_Instructions for the task:_ Look below for the line with "This screenshot has width=1024, height=576."; begin the copy there and stop after the line with "This screenshot has height=768, width=1366.", keeping the text exact and the pictures out.

START Data in this exercise

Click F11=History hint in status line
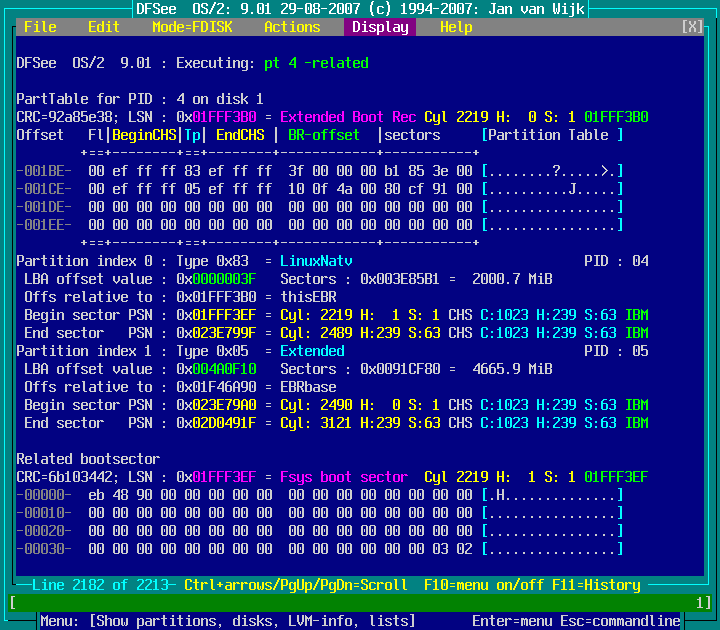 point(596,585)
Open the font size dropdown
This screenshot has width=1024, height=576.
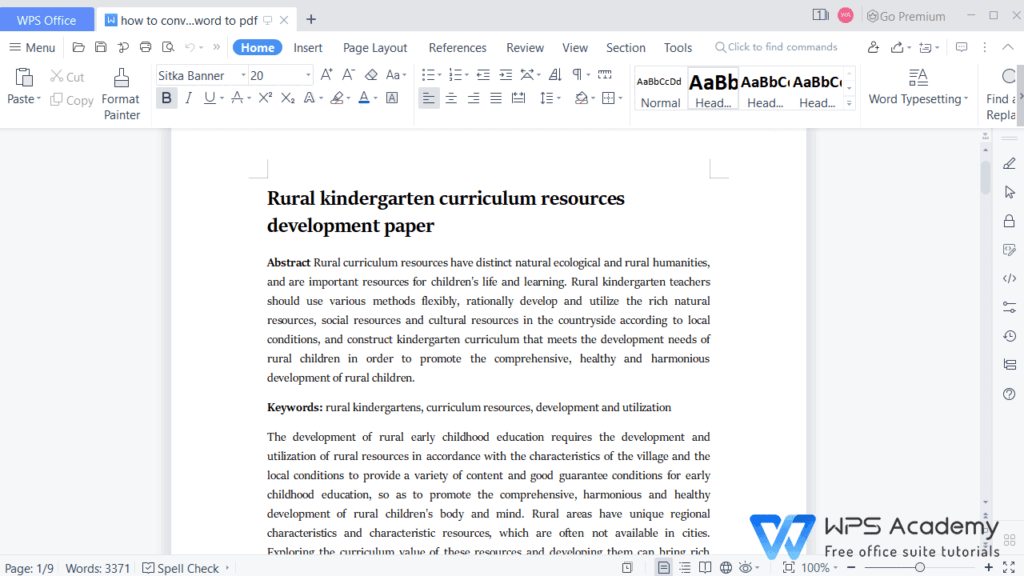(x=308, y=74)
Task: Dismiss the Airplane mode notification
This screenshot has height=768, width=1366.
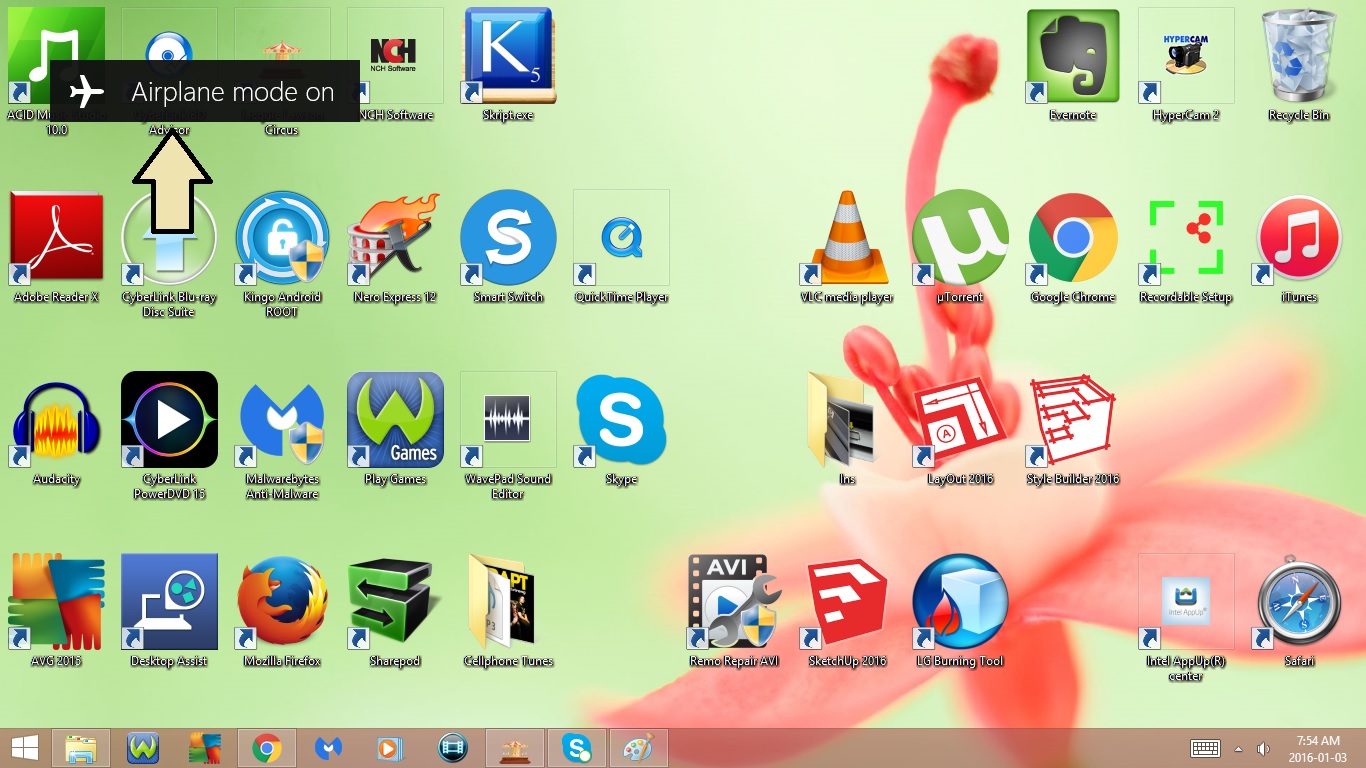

END Data in this exercise
START Data in this exercise

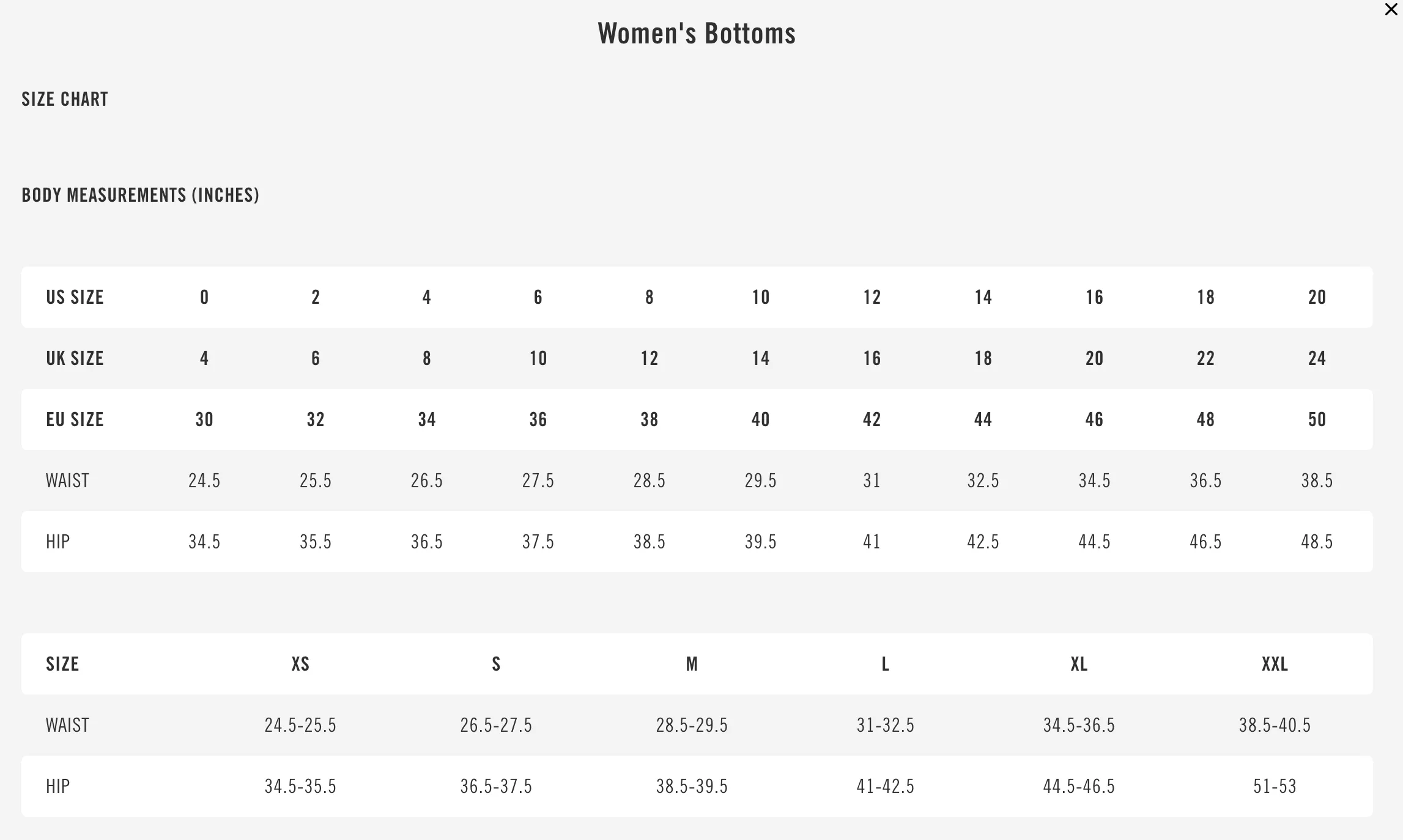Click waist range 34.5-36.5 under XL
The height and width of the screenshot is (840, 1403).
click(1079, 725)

END Data in this exercise

_Exercise output:_
This screenshot has width=1024, height=576.
(x=308, y=74)
Task: Dismiss the Airplane mode notification
This screenshot has height=768, width=1366.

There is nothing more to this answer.